En France, des médicaments à base de cannabis pourront être prescrits à partir de 2020

Ces résultats sont publiés alors que la France vient d’autoriser la vente de cannabis à usage thérapeutique à l’essai après des années de débat sur le sujet. Après avoir recueilli l’avis du Comité Scientifique Spécialisé Temporaire (CSST) créé en septembre 2018 pour évaluer la pertinence et la faisabilité de ce projet, l’ANSM a donné le 11 juillet son feu vert pour un test. 

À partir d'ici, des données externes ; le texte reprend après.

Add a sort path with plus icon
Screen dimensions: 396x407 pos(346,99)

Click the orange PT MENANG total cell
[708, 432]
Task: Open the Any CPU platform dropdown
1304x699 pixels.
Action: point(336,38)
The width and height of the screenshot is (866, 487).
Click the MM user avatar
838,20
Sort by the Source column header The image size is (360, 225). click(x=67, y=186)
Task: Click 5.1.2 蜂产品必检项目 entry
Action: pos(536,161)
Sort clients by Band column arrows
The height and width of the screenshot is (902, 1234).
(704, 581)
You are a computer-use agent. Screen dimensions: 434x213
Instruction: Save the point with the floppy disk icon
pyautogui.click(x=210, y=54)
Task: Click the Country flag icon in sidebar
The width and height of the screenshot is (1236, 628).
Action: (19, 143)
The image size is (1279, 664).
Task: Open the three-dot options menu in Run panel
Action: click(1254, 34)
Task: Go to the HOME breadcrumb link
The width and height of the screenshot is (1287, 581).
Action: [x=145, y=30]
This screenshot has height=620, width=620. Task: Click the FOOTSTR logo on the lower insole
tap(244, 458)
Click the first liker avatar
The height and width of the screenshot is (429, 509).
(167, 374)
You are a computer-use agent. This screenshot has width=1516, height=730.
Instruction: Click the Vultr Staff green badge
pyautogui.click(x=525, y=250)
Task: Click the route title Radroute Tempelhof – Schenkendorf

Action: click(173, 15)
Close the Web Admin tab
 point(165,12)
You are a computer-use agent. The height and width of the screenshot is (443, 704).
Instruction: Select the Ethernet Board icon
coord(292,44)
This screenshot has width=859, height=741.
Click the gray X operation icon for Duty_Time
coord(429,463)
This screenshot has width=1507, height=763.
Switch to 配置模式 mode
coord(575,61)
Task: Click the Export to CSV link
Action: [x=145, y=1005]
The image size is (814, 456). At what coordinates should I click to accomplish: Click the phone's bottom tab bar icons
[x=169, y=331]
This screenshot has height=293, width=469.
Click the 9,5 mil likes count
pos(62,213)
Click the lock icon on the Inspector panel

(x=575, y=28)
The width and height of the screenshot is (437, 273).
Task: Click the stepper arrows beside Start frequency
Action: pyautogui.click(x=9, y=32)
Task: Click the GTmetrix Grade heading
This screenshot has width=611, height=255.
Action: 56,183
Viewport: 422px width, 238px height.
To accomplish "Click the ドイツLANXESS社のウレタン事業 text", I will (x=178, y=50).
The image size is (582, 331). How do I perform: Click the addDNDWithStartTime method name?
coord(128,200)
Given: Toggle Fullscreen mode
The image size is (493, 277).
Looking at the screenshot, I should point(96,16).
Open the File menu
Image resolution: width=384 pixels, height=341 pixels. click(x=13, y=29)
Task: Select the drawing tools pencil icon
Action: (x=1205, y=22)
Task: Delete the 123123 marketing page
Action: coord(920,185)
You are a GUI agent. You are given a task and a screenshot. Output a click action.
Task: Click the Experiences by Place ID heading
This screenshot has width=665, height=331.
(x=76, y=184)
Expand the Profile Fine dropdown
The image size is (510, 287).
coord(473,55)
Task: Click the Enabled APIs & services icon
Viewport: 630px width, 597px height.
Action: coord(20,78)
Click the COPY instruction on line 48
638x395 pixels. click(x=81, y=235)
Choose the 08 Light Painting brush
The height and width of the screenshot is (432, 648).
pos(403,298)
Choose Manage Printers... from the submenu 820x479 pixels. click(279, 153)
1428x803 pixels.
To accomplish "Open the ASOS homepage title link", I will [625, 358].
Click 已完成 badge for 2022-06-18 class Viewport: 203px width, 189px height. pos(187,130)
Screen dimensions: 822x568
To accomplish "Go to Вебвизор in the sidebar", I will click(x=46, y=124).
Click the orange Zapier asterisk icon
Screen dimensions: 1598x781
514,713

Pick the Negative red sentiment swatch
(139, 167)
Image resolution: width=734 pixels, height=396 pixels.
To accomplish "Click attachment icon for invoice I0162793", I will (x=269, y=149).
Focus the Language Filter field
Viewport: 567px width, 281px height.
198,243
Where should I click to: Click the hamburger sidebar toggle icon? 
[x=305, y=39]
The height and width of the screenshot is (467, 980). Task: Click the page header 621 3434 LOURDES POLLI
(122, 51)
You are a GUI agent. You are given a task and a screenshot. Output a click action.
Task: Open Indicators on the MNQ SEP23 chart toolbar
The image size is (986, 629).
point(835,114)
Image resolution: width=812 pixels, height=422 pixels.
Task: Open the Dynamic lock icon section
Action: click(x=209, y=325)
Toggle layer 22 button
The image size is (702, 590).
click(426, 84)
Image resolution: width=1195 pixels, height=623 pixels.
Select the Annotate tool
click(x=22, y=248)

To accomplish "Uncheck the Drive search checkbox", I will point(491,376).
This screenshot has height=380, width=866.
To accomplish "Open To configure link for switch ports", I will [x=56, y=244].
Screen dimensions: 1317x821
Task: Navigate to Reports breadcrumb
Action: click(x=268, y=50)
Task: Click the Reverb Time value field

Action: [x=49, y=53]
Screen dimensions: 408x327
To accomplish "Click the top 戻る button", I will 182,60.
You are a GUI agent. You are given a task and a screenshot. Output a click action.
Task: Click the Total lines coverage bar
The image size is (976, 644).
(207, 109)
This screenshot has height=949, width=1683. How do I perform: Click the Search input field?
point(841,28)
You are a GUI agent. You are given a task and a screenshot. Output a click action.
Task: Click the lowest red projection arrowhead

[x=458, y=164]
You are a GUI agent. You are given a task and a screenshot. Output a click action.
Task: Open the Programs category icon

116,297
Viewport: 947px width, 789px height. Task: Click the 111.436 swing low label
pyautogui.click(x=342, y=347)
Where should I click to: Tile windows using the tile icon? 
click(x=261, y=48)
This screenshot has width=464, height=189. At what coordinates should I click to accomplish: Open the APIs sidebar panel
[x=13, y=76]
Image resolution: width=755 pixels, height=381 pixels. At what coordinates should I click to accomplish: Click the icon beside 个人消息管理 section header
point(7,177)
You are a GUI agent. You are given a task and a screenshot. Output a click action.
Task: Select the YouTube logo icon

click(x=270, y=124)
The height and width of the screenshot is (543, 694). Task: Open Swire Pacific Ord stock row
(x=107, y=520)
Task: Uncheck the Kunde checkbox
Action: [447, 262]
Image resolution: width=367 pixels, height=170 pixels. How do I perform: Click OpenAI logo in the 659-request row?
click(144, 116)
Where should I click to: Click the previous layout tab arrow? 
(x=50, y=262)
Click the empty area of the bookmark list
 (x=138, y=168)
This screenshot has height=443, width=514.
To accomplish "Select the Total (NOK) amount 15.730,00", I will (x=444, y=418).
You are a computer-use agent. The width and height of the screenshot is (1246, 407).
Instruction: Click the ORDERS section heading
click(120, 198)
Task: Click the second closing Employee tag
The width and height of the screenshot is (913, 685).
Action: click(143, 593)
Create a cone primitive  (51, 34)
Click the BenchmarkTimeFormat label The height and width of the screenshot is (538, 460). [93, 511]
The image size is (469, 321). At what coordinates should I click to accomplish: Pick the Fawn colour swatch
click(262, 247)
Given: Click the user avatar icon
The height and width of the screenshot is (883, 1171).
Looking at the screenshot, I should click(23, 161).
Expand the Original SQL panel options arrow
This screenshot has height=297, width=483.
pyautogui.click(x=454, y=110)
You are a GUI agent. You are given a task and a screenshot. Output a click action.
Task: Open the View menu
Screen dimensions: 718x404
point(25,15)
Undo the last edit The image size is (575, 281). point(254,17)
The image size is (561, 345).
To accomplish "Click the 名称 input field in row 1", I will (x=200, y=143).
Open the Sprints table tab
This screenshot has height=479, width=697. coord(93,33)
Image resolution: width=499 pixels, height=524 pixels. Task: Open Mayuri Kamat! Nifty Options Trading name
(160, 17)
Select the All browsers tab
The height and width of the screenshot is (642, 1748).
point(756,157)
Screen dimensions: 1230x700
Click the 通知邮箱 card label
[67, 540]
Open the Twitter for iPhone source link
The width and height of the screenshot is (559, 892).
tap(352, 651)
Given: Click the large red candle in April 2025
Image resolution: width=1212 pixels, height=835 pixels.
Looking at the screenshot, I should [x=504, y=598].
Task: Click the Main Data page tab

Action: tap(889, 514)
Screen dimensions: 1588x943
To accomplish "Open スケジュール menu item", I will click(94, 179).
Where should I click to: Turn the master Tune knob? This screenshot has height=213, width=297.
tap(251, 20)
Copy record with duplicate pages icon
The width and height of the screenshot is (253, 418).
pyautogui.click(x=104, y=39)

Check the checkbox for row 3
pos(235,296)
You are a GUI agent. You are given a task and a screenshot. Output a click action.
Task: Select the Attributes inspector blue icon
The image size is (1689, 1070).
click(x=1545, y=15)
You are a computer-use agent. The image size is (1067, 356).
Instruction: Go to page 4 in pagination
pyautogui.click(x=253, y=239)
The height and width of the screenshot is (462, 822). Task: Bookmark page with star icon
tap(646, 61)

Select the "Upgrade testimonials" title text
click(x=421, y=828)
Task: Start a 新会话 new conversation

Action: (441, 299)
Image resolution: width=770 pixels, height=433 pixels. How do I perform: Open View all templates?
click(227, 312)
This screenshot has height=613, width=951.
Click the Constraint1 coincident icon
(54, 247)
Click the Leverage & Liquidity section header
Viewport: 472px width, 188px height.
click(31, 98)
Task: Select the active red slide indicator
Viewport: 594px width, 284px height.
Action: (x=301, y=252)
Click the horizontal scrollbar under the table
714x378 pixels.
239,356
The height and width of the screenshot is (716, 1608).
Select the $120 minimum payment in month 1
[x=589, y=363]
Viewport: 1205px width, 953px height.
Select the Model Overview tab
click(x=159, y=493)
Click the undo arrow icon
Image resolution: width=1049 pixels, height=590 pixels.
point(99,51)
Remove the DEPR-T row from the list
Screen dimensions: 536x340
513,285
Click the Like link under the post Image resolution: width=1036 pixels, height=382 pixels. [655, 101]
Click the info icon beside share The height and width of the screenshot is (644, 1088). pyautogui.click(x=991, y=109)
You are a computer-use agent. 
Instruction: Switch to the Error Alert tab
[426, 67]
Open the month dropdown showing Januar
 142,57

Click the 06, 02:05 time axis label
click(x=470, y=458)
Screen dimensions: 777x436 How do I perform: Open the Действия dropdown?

A partir de 2020, certains médecins spécialement formés pourront prescrire des médicaments à base de cannabis. Ces ordonnances seront seulement autorisées pour les patients en impasse thérapeutique, ceux souffrant de certaines formes d’épilepsies résistantes aux traitements, de douleurs neuropathiques non soulagées par d’autres traitements, d’effets secondaires de chimiothérapie, de contractions non contrôlées dues à la sclérose en plaque ou encore d’autres pathologies du système nerveux central. 

Rappelons par ailleurs, que le "joint sur ordonnance" sera interdit. Les produits prescrits devront être inhalés, sous forme d’huile ou de fleur séchées, ou ingérés par solutions buvables à partir de gouttes ou de capsules d’huiles.